А среди аккумуляторных батарей там же готовилась и главная - четвертая, та, которая определяла успех и само существование всего плана Мюленберга.
Когда Мюленберг, выходя из состояния небытия - там, на полигоне, в каком-то гениальном прозрении вдруг увидел этот единственно возможный способ вырвать из рук врагов и уничтожить машину Гросса, он даже не подумал о том, сможет ли он добыть материал, необходимый для осуществления этого способа. Нужно было достать его так или иначе - вот и все! Позднее он ясно представил себе всю трудность и опасность этой задачи, но продолжал выполнять свой план, исходя из какой-то упрямой, фатальной уверенности, что материал будет. Дальше вступили в действие случайности - таинственное явление, которое с подозрительным постоянством приходит на помощь каждому, кто сильно захотел чего-либо добиться. Это кажется странным и порождает почти мистическую веру в "судьбу", "счастье", "удачу"... Но человек обычно знает лишь одну вереницу событий и не знает других; а события эти, развиваясь каждое логично и закономерно, то и дело пересекаются, приходят в соприкосновение - тут и возникают эти кажущиеся "случайности".
У одного из друзей Ганса был дядя, не очень еще старый, но совершенно седой человек, которого после появления у него внучки младшие родственники стали называть дедом, а сверстники - стариком.
Жил он в горной местности, километрах в ста к югу от Мюнхена, в деревне, на берегу большого озера, изобиловавшего рыбой. Собственно говоря, это озеро и было главным стимулом, заставившим старика покинуть город и обосноваться здесь с женой и внучкой и "фермой" из одной коровы. Он был завзятым и искусным рыболовом - любителем-удочником. За четыре года, прожитых здесь, он хорошо изучил озеро, рельеф дна и повадки рыбного населения, что и позволяло ему регулярно приносить с ловли, не считая мелочи, двух-трех "поросят", - как он называл крупных, упитанных карпов. Таким образом, семья его была обеспечена бесплатным питанием (это в военное-то время!), а иногда даже сбывала лишнюю рыбу местным жителям. Старик благоденствовал. В городе у родственников он появлялся редко и неохотно - лишь по традиционным семейным датам. Мюнхен - и городскую жизнь вообще - откровенно возненавидел и никаких перемен в жизни не желал и не ждал. Однако перемены наступили.
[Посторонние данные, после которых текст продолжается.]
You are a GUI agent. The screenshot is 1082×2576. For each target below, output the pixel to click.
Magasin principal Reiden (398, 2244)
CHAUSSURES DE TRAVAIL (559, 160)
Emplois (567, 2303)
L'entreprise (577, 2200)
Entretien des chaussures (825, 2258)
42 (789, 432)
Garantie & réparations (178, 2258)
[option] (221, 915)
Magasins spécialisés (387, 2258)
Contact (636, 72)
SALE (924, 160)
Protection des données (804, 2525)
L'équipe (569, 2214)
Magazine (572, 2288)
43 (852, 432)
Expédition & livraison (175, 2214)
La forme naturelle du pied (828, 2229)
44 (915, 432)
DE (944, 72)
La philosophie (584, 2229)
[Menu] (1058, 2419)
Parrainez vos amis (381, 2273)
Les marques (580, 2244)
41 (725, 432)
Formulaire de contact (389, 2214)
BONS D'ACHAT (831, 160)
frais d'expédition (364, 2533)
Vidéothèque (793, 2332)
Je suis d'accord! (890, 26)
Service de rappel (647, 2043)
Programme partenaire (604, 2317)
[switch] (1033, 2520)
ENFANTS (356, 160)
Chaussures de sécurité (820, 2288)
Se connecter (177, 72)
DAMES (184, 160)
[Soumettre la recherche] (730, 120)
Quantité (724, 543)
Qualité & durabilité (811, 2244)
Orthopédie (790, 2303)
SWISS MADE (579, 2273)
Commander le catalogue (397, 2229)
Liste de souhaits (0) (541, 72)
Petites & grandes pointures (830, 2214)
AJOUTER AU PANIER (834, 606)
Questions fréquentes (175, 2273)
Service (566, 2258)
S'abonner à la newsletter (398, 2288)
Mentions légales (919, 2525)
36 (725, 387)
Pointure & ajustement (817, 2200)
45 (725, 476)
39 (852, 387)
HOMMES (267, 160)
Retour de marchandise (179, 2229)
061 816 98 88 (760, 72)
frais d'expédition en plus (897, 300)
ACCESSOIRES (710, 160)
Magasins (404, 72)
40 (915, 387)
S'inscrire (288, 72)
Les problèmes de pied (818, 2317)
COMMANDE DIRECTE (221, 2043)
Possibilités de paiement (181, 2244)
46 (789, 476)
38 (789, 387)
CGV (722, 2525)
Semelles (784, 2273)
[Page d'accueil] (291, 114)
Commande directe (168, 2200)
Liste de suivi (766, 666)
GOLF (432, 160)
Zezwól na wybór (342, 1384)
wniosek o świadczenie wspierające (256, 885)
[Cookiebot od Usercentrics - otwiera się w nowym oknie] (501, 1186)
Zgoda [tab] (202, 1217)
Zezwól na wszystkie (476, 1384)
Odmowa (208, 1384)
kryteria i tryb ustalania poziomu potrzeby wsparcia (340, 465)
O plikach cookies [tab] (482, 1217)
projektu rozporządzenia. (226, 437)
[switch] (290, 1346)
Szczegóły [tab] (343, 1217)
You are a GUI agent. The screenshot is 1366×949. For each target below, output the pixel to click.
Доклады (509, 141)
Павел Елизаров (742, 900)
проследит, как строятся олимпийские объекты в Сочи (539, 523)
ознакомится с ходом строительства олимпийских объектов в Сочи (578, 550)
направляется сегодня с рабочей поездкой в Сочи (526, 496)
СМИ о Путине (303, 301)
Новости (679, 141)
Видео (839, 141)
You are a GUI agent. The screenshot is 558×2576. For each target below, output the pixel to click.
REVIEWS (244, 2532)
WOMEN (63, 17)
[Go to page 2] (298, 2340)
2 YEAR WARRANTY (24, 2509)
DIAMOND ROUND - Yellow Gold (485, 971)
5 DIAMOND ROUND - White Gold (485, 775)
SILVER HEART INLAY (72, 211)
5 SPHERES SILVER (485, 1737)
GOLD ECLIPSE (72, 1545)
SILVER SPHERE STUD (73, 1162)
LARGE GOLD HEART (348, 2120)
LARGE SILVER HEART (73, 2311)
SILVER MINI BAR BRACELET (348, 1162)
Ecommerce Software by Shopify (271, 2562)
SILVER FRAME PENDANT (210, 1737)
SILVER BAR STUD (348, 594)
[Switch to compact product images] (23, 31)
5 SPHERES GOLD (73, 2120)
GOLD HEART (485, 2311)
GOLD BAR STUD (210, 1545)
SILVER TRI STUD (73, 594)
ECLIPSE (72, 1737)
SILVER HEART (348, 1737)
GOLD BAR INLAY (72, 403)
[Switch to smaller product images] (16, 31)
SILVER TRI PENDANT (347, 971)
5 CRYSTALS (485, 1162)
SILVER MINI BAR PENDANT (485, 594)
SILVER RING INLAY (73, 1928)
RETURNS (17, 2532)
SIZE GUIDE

Однажды утром, сидя в своей лодке с удочками, старик заметил необычайное оживление на противоположном берегу озера. Там появилось много большегрузных автомобилей с солдатами, машинами, материалами. Началась какая-то напряженная, торопливая деятельность. Уже через час на том берегу возник целый поселок из палаток; к вечеру в ближайших горах послышались тяжелые, гулкие взрывы, от которых рыбья мелочь панически взметывалась в воздух, заставляя водную гладь озера с шипением вскипать, будто от града, мгновенно высыпавшегося из тучи. Покой был нарушен. Старику стало не по себе.